The MegaAcceptability dataset
Authors: Aaron Steven White and Kyle Rawlins
Contact: aaron.white@rochester.edu, kgr@jhu.edu
Version: 1.2
Release date: 7 Apr 2020
Overview
This dataset consists of ordinal acceptability judgments for 1,000 clause-embedding verbs of English in 50 surface-syntactic frames. The data were collected on Amazon’s Mechanical Turk using Turktools.
For a detailed description of the dataset, the item construction and collection methods, and discussion of how to use a dataset on this scale to address questions in linguistic theory, please see the following papers:
White, A.S. & K. Rawlins. 2020. Frequency, acceptability, and selection: A case study of clause-embedding. Accepted to Glossa.
White, A. S. & K. Rawlins. 2016. A computational model of S-selection. In M. Moroney, C-R. Little, J. Collard & D. Burgdorf (eds.), Semantics and Linguistic Theory 26, 641-663. Ithaca, NY: CLC Publications.
If you make use of this dataset in a presentation or publication, we ask that you please cite these papers.
Version history
1.0: first public release, 30 Oct 2016 1.1: formatting update, 14 Aug 2019 1.2: adds normalized data, 7 Apr 2020
Description
mega-attitude-v1.tsv
contains the raw data.
Column | Description | Values |
---|---|---|
participant | anonymous integer identifier for participant that provided the response | 0…728 |
list | integer identifier for list participant was responding to | 0…999 |
presentationorder | relative position of item in list | 1…50 |
verb | lemma of clause-embedding verb found in the item | see paper |
frame | clausal complement found in the item | see paper |
response | ordinal scale acceptability response | 1…7 |
nativeenglish | whether the participant reported speaking American English natively | True , False |
sentence | sentence that was judged | see paper |
mega-attitude-v1-normalized.tsv
contains data normalized using the procedure described in White & Rawlins 2020.

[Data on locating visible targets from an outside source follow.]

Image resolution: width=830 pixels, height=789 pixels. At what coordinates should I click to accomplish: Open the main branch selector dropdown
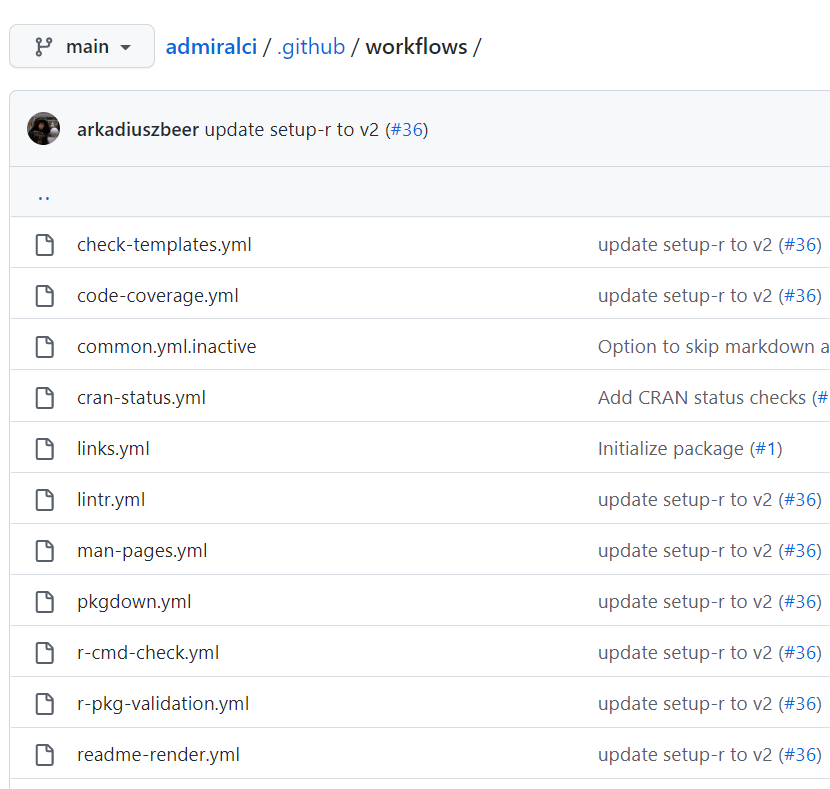coord(82,47)
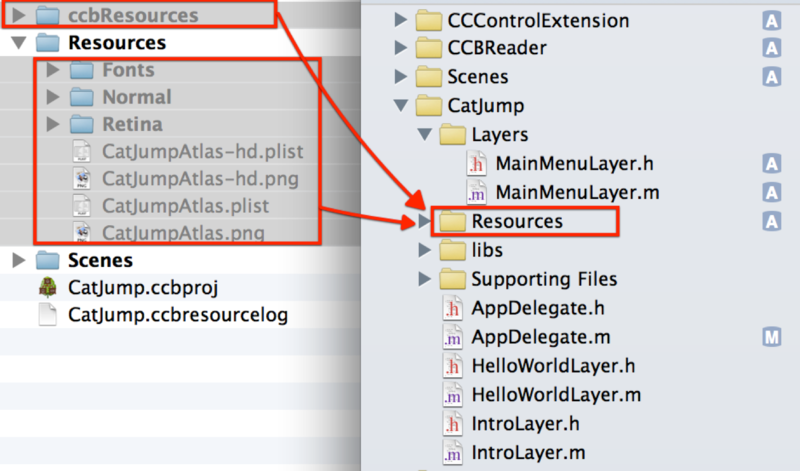The height and width of the screenshot is (471, 800).
Task: Click the AppDelegate.h file icon
Action: [x=453, y=308]
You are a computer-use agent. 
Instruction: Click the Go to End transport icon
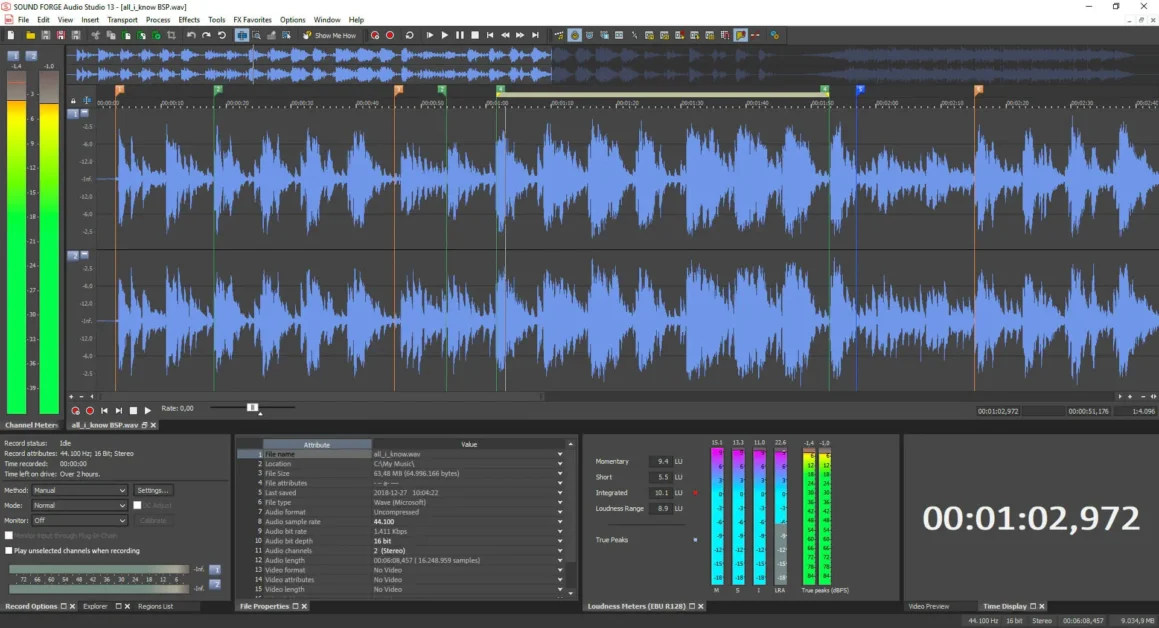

Column | Description | Values |
---|---|---|
verb | lemma of clause-embedding verb found in the item | see paper |
verbform | form of clause-embedding verb found in the item | see paper |
frame | clausal complement found in the item | see paper |
responsenorm | normalized ordinal scale acceptability response | [-3.84, 4.94] |
responsevar | variability of ordinal scale acceptability responses | [-3.64, -0.19] |
sentence | sentence that was judged, white-space tokenized | see paper |
Notes
- A javascript error produced 10 NA values for
response
, none of which affect the same verb-frame pair.